As a immersion for development of new complexes, new Ru(II) complexes (1-3) supported by benzothiazole hydrazine Schiff bases of the type [Ru(SAL-HBT)(CO)(AsPh3)(2)], [Ru(VAN-HBT)(CO)(AsPh3)(2)] and [Ru(NAPHBT)(CO)Cl(AsPh3)(2)] [SAL-HBT = (salicyl((2-(benzothiazol-2yl)hydrazono)methylphenol)), VAN-HBT = 2-((2(benzothiazol-2-yl)hydrazono)methyl)-6 methoxyphenol) and NAP-HBT = naphtyl-2-((2-(benzothiazol-2-yl) hydrazono)methyl phenol)] were synthesized. Their identities have been established by satisfactory elemental analyses, various spectroscopic techniques (IR, (H-1, C-13) NMR) and also mass spectrometry.

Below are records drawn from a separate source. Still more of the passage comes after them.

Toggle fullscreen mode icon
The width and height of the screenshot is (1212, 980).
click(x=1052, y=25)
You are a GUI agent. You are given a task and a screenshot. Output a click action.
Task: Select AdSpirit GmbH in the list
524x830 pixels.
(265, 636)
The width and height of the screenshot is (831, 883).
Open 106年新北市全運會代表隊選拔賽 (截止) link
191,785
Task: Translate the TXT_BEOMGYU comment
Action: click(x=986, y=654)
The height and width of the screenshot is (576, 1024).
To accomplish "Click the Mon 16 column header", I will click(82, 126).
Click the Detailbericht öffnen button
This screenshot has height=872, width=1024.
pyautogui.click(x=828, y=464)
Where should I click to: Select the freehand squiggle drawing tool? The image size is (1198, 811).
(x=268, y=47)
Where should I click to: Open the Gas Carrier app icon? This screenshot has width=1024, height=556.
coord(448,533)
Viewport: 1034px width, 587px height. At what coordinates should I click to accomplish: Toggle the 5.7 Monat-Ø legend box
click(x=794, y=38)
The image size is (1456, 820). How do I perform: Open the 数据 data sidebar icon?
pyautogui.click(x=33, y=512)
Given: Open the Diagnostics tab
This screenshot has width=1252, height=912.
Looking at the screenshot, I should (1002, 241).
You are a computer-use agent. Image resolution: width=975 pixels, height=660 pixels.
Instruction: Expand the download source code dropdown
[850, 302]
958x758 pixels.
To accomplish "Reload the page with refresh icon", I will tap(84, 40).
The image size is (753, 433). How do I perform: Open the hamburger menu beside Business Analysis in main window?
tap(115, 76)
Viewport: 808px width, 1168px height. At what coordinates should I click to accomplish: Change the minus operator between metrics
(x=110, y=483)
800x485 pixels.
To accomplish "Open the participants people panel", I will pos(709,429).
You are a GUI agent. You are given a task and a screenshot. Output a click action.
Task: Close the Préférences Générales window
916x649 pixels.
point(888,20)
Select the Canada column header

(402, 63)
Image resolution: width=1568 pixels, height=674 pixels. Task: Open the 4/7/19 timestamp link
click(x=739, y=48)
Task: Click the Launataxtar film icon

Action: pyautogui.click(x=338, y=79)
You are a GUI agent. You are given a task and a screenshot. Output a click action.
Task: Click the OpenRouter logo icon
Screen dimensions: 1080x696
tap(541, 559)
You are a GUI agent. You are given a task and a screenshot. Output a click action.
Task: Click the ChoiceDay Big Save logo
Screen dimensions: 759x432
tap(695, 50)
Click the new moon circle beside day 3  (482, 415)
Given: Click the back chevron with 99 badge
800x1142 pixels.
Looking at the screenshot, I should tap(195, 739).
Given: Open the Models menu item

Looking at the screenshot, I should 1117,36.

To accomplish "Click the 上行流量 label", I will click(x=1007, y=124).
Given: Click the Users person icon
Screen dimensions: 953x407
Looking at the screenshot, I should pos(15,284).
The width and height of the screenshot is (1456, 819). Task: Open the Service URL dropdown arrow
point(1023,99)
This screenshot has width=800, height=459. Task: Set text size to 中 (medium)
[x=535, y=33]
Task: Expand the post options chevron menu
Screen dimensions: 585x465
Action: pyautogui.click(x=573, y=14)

The ruthenium(II) ion exhibits a hexa coordination with distorted octahedral geometry. In complexes 1 and 2, the ligand coordinated as dianionic tridentate fashion by forming N<^>N donor five member and N<^>O donor six member chelate rings. However, in complex 3, the ligand coordinated as monoanionic bidentate fashion by forming N<^>N donor five-membered ring. The new ruthenium(II) carbonyl complexes were successfully applied as catalysts in alpha-alkylation of aliphatic and aromatic ketones with alcohols via borrowing hydrogen strategy. Various parameters such as base, solvent, temperature, time and catalyst loading on the catalytic activity were analyzed. From the results, the catalyst 1 was found to be the best catalyst for alpha-alkylation reaction to obtain excellent yield. The catalytic system has a broad substrate scope, which allows the synthesis of alpha-alkylated ketones in mild reaction conditions with low catalyst loading under air atmosphere.